══ Data extracts
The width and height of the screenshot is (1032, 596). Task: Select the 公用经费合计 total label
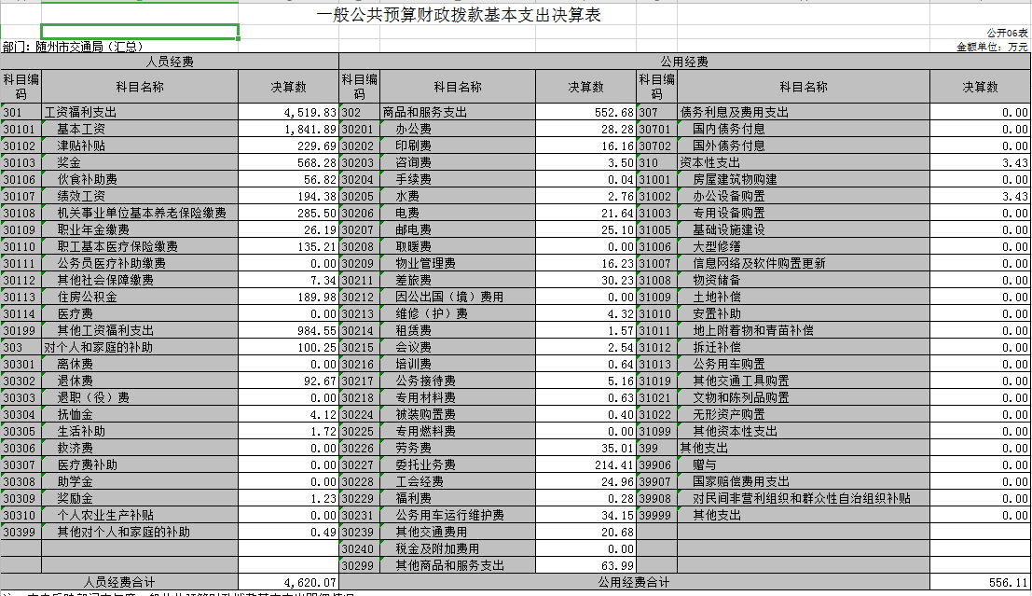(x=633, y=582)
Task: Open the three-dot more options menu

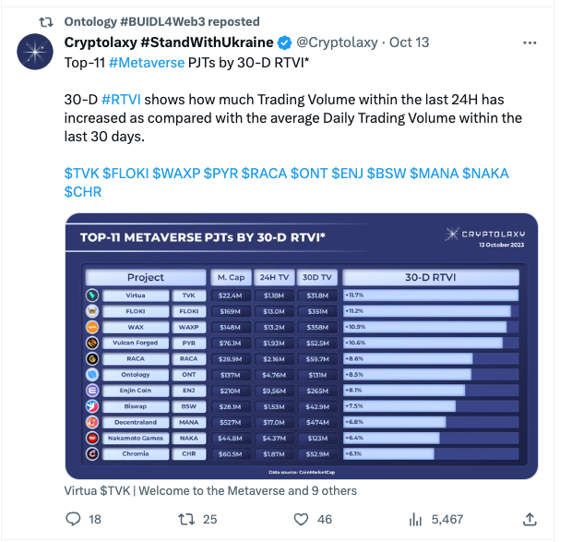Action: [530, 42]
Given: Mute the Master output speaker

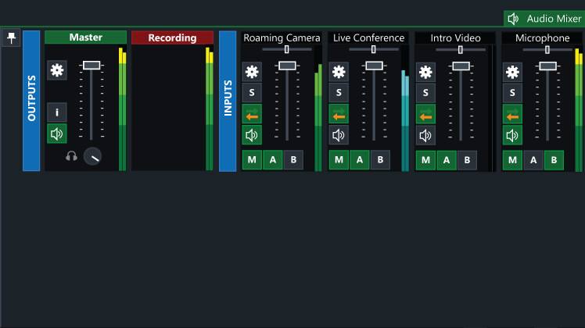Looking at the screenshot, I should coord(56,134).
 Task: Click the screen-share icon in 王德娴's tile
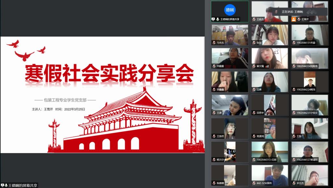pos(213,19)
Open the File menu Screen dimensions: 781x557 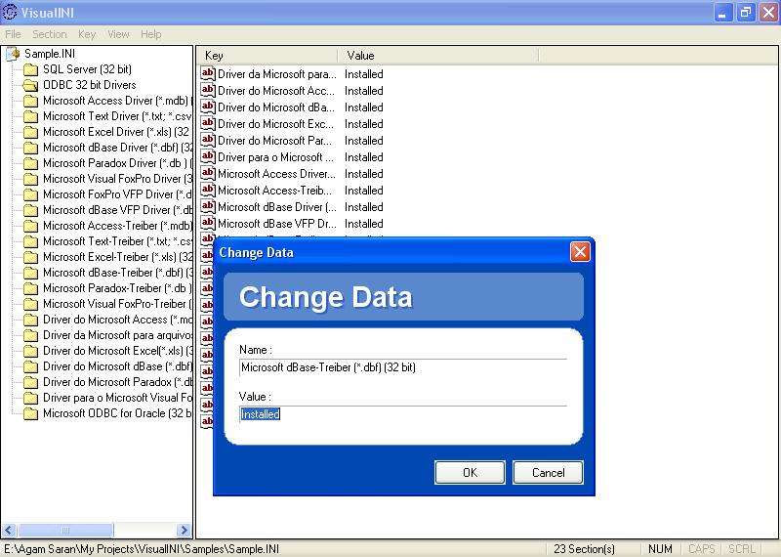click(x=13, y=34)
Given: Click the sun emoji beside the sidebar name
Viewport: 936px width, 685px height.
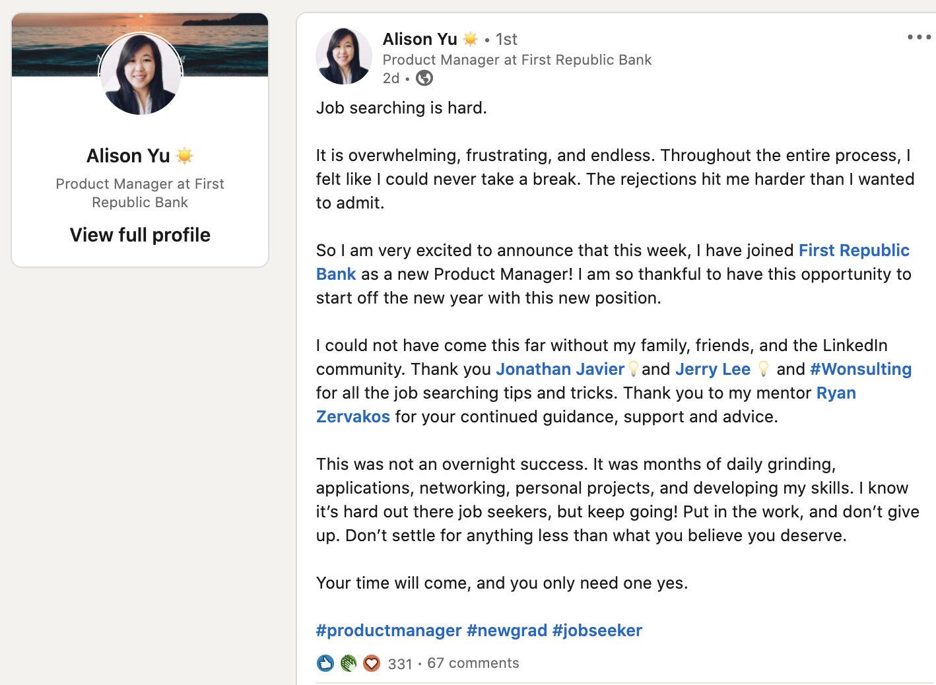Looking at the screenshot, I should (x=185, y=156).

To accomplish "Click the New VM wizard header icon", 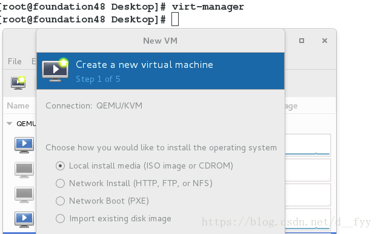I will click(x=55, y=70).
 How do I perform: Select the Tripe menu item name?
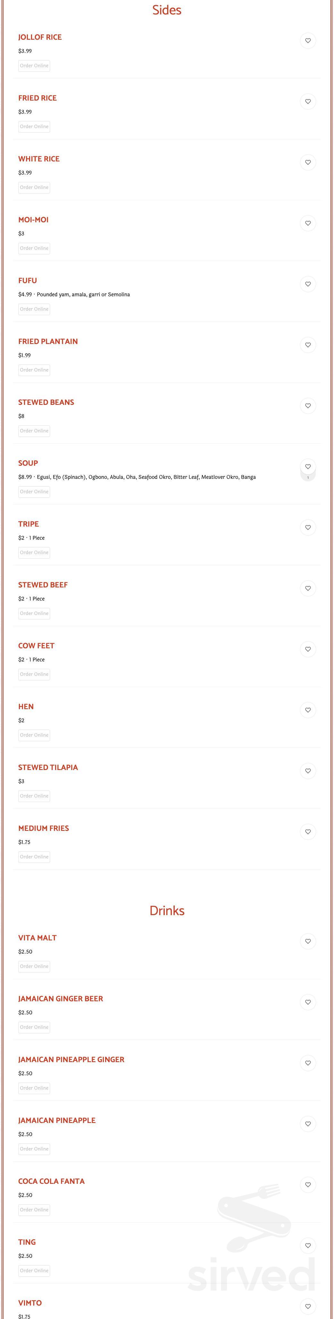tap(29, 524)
════
══ Data extracts
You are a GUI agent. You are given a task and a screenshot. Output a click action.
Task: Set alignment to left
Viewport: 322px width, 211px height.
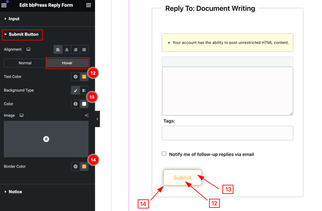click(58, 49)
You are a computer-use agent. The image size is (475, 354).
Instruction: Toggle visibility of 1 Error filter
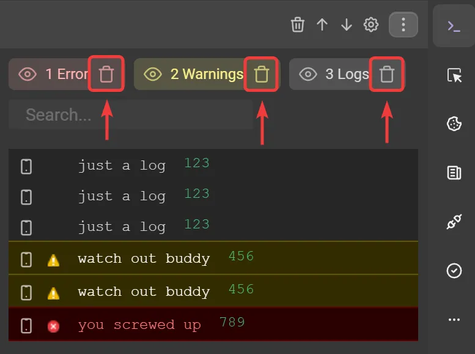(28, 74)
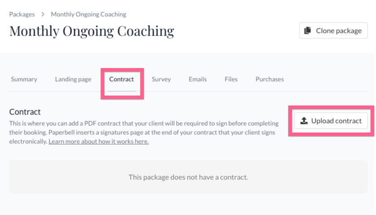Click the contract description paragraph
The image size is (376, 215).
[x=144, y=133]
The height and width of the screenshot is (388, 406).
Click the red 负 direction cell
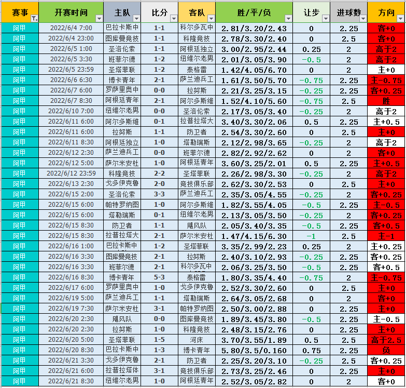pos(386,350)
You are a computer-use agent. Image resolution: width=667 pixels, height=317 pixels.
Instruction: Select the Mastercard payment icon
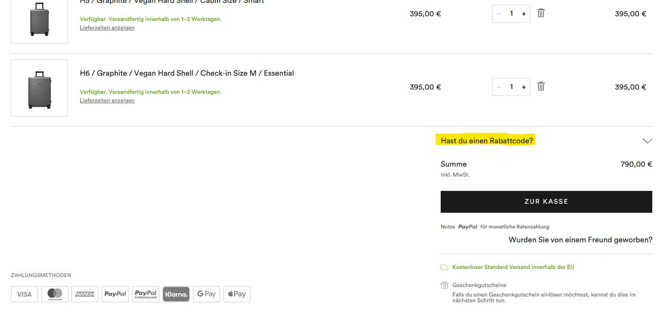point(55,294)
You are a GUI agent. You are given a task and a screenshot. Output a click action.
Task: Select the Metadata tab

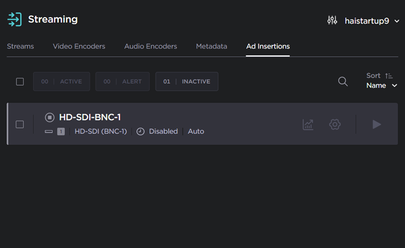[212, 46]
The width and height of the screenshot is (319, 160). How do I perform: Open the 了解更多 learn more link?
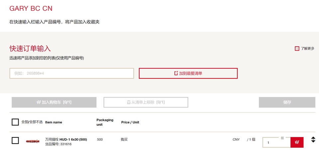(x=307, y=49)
════
══ Data extracts
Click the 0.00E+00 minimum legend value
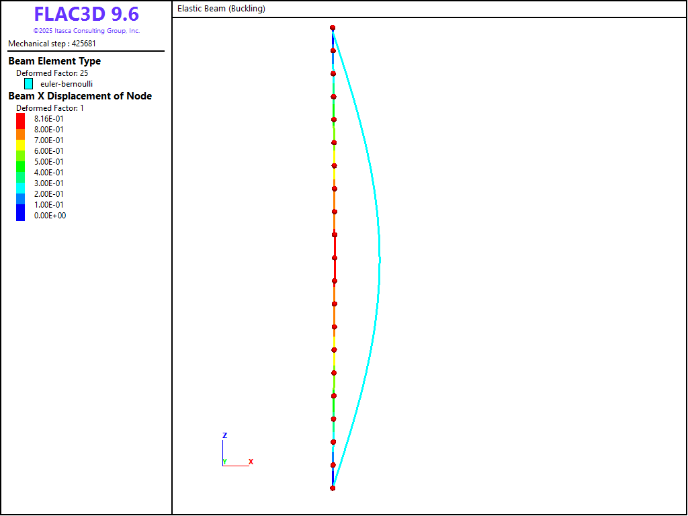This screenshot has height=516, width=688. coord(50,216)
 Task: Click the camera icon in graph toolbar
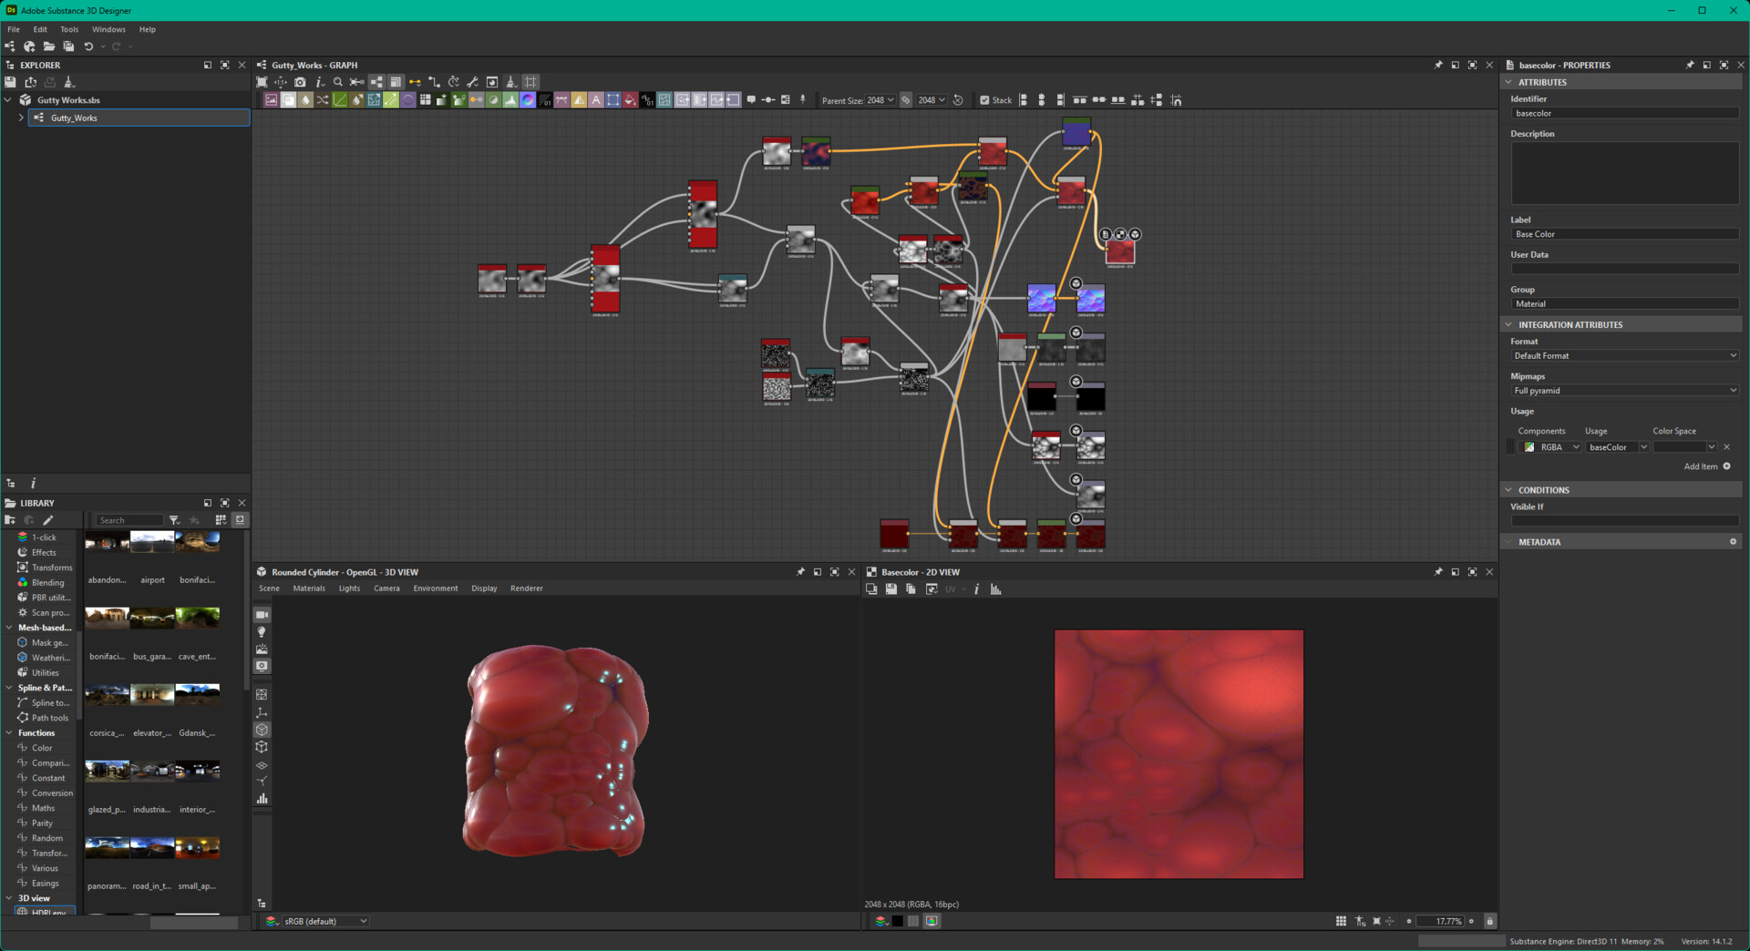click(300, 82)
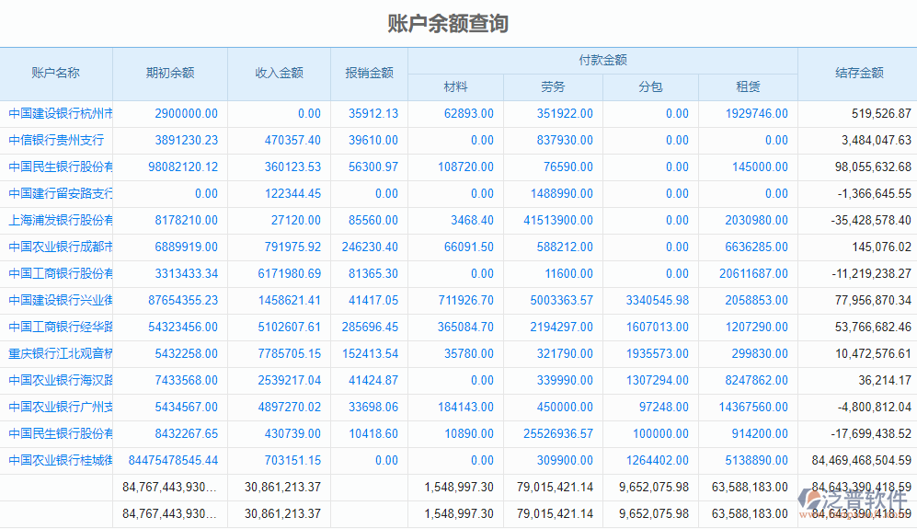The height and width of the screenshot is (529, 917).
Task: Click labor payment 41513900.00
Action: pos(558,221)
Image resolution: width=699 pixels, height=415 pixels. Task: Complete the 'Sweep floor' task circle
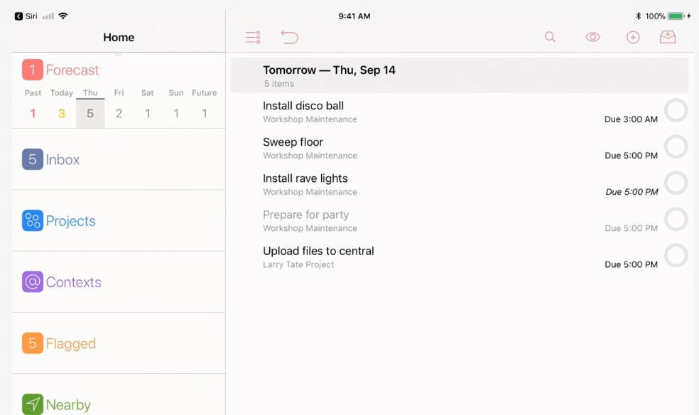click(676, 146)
════
Aim of the exercise: Copy every line of the records above that holds the word "agent".

Answer to the exercise:
You are a GUI agent. You are given a task and a screenshot. Output a click action.
You are a computer-use agent. The image size is (475, 354).
You are a computer-use agent. Image resolution: width=667 pixels, height=317 pixels.
You are a GUI agent. You are given a task and a screenshot. Output a click action.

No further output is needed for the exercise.